Menimbang Penyematan Gelar "Habib" Seri 2

 
Menimbang Penyematan Gelar

Baca : Menimbang Penyematan Gelar "Habiib" Seri 1

Nabi Muhammad saw. selain sebagai nabi yang berada di bawah pengawasan dan penugasan Allah swt, beliau juga tidak dapat melepaskan diri  dari sifat-sifat kemanusiaannya, sebagai bukti bahwa beliau jugalah seorang manusia. Nabi Muhammad saw. pada sisi kemanusiaannya butuh asupan makanan untuk mencukupi kebutuhan primer tubuhnya, beliau memiliki keluarga, memiliki istri, anak dan keturunan, sebagai salah satu ciri khas bagian makhluk hidup di dunia ini. Keluarga nabi ini lah yang kelak lebih dikenal dengan istilah Ahl al-bayt.

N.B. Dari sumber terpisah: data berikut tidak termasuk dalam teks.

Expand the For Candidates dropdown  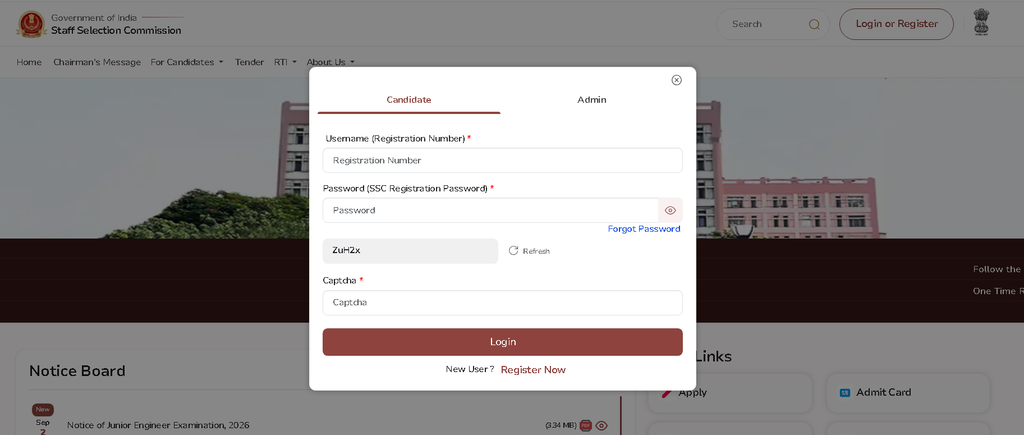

Term Ahl al-bayt hanya tiga kali disebutkan dalam al-Qur`an, dua kali menggunakan redaksi Makrifat (ahl al-bayt), yaitu pada QS. 11: 73, dan QS. 33: 33, dan satu kali dalam bentuk Nakirah (ahl bayt) yaitu pada QS. 28: 12. Ayat yang pertama (QS.11: 73) membicarakan tentang isteri nabi Ibrahim as, Sarah, yang merasa heran dan kagum setelah mengetahui dia bisa hamil, sedangkan usianya dan usia suaminya, Ibrahim, sudah tua. Ayat yang kedua (QS. 33: 33) lazim disebut dengan ayat Tathir yang berbicara tentang kesucian keluarga (isteri) nabi Muhammad saw, dan ayat ini menjadi pijakan utama dalam tulisan ini. Sedangkan ayat ketiga yang disebut secara Nakirah (QS. 28: 12) berkisah tentang nabi Musa AS sewaktu kecil yang tidak mau disusui oleh siapapun, kecuali ibunya sendiri. Kata Ahl dalam ayat ini dapat berarti keluarga secara umum. Diskusi terkait term dan cakupan ahl al-bayt  ini menjadi menarik dikarnakan adanya khususiyyat dan keistimewaan yang dijanjkan nabi terhadap ahl al-bayt, seperti yang tersirat pada ayat Tathir dan hadits Kisa`.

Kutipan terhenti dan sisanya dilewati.